*Exercise requirements*. Nothing but the data, repeated exactly, belongs in the answer.

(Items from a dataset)
════════════════════
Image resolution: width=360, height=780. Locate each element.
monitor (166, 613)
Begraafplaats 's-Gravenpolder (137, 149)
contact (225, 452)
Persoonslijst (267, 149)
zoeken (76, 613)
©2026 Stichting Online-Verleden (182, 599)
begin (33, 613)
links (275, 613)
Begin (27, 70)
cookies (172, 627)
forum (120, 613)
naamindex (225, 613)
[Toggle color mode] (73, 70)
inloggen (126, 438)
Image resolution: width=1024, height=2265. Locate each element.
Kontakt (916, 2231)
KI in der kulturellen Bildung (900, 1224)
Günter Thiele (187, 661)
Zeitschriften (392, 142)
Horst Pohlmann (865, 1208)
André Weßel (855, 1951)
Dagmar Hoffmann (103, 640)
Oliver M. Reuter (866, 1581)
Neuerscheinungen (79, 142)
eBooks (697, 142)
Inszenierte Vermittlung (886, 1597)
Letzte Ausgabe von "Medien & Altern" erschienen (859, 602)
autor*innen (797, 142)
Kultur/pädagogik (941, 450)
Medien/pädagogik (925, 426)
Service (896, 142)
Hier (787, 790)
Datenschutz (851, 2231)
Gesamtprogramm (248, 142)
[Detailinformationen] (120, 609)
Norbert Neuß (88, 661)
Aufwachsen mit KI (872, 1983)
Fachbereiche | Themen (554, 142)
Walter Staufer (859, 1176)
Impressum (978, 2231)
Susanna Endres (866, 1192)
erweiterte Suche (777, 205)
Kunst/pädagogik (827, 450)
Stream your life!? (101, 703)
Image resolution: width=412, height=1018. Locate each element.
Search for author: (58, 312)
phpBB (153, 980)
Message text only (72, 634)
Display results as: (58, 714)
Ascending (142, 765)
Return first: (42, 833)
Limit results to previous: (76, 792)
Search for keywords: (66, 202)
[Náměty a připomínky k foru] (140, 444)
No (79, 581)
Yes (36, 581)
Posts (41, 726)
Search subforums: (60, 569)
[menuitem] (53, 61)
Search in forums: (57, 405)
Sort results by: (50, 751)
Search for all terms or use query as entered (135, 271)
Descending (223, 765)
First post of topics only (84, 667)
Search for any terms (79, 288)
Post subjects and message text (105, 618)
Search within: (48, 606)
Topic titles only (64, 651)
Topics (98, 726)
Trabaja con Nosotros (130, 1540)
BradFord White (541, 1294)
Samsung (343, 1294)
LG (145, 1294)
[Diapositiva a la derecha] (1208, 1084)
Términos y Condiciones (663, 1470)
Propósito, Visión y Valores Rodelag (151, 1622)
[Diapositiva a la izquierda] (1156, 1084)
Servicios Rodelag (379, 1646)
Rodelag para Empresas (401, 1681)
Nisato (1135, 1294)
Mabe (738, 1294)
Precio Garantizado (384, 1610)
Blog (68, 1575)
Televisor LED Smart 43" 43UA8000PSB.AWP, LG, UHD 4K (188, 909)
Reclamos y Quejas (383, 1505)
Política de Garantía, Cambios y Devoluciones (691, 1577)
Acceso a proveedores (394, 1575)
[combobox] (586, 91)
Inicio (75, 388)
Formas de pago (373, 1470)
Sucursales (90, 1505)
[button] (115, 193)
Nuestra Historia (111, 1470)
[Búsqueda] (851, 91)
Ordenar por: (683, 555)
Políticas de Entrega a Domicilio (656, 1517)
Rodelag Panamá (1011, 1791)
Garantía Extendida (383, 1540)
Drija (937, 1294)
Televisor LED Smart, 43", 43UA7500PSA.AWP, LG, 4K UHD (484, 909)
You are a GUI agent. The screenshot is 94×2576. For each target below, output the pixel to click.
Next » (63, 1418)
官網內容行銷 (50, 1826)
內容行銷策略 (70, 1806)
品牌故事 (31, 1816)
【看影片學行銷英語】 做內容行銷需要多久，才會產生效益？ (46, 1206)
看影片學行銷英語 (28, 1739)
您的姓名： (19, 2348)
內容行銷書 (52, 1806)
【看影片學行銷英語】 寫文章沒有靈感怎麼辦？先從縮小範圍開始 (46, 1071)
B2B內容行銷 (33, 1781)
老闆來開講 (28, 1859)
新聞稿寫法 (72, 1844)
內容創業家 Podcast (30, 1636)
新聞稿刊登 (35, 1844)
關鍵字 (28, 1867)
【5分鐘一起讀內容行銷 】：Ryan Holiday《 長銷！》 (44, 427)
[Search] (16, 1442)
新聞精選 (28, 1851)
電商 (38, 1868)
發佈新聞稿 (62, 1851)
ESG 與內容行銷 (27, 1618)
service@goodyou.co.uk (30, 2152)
════════════════════
*Reply*.
Image resolution: width=360, height=780. Locate each element.
monitor (166, 613)
Begraafplaats 's-Gravenpolder (137, 149)
contact (225, 452)
Persoonslijst (267, 149)
zoeken (76, 613)
©2026 Stichting Online-Verleden (182, 599)
begin (33, 613)
links (275, 613)
Begin (27, 70)
cookies (172, 627)
forum (120, 613)
naamindex (225, 613)
[Toggle color mode] (73, 70)
inloggen (126, 438)
Image resolution: width=1024, height=2265. Locate each element.
Kontakt (916, 2231)
KI in der kulturellen Bildung (900, 1224)
Günter Thiele (187, 661)
Zeitschriften (392, 142)
Horst Pohlmann (865, 1208)
André Weßel (855, 1951)
Dagmar Hoffmann (103, 640)
Oliver M. Reuter (866, 1581)
Neuerscheinungen (79, 142)
eBooks (697, 142)
Inszenierte Vermittlung (886, 1597)
Letzte Ausgabe von "Medien & Altern" erschienen (859, 602)
autor*innen (797, 142)
Kultur/pädagogik (941, 450)
Medien/pädagogik (925, 426)
Service (896, 142)
Hier (787, 790)
Datenschutz (851, 2231)
Gesamtprogramm (248, 142)
[Detailinformationen] (120, 609)
Norbert Neuß (88, 661)
Aufwachsen mit KI (872, 1983)
Fachbereiche | Themen (554, 142)
Walter Staufer (859, 1176)
Impressum (978, 2231)
Susanna Endres (866, 1192)
erweiterte Suche (777, 205)
Kunst/pädagogik (827, 450)
Stream your life!? (101, 703)
Image resolution: width=412, height=1018. Locate each element.
Search for author: (58, 312)
phpBB (153, 980)
Message text only (72, 634)
Display results as: (58, 714)
Ascending (142, 765)
Return first: (42, 833)
Limit results to previous: (76, 792)
Search for keywords: (66, 202)
[Náměty a připomínky k foru] (140, 444)
No (79, 581)
Yes (36, 581)
Posts (41, 726)
Search subforums: (60, 569)
[menuitem] (53, 61)
Search in forums: (57, 405)
Sort results by: (50, 751)
Search for all terms or use query as entered (135, 271)
Descending (223, 765)
First post of topics only (84, 667)
Search for any terms (79, 288)
Post subjects and message text (105, 618)
Search within: (48, 606)
Topic titles only (64, 651)
Topics (98, 726)
Trabaja con Nosotros (130, 1540)
BradFord White (541, 1294)
Samsung (343, 1294)
LG (145, 1294)
[Diapositiva a la derecha] (1208, 1084)
Términos y Condiciones (663, 1470)
Propósito, Visión y Valores Rodelag (151, 1622)
[Diapositiva a la izquierda] (1156, 1084)
Servicios Rodelag (379, 1646)
Rodelag para Empresas (401, 1681)
Nisato (1135, 1294)
Mabe (738, 1294)
Precio Garantizado (384, 1610)
Blog (68, 1575)
Televisor LED Smart 43" 43UA8000PSB.AWP, LG, UHD 4K (188, 909)
Reclamos y Quejas (383, 1505)
Política de Garantía, Cambios y Devoluciones (691, 1577)
Acceso a proveedores (394, 1575)
[combobox] (586, 91)
Inicio (75, 388)
Formas de pago (373, 1470)
Sucursales (90, 1505)
[button] (115, 193)
Nuestra Historia (111, 1470)
[Búsqueda] (851, 91)
Ordenar por: (683, 555)
Políticas de Entrega a Domicilio (656, 1517)
Rodelag Panamá (1011, 1791)
Garantía Extendida (383, 1540)
Drija (937, 1294)
Televisor LED Smart, 43", 43UA7500PSA.AWP, LG, 4K UHD (484, 909)
You are a GUI agent. The screenshot is 94×2576. For each target below, output the pixel to click.
Next » (63, 1418)
官網內容行銷 (50, 1826)
內容行銷策略 (70, 1806)
品牌故事 (31, 1816)
【看影片學行銷英語】 做內容行銷需要多久，才會產生效益？ (46, 1206)
看影片學行銷英語 (28, 1739)
您的姓名： (19, 2348)
內容行銷書 (52, 1806)
【看影片學行銷英語】 寫文章沒有靈感怎麼辦？先從縮小範圍開始 (46, 1071)
B2B內容行銷 (33, 1781)
老闆來開講 (28, 1859)
新聞稿寫法 (72, 1844)
內容創業家 Podcast (30, 1636)
新聞稿刊登 (35, 1844)
關鍵字 (28, 1867)
【5分鐘一起讀內容行銷 】：Ryan Holiday《 長銷！》 (44, 427)
[Search] (16, 1442)
新聞精選 (28, 1851)
電商 (38, 1868)
發佈新聞稿 (62, 1851)
ESG 與內容行銷 (27, 1618)
service@goodyou.co.uk (30, 2152)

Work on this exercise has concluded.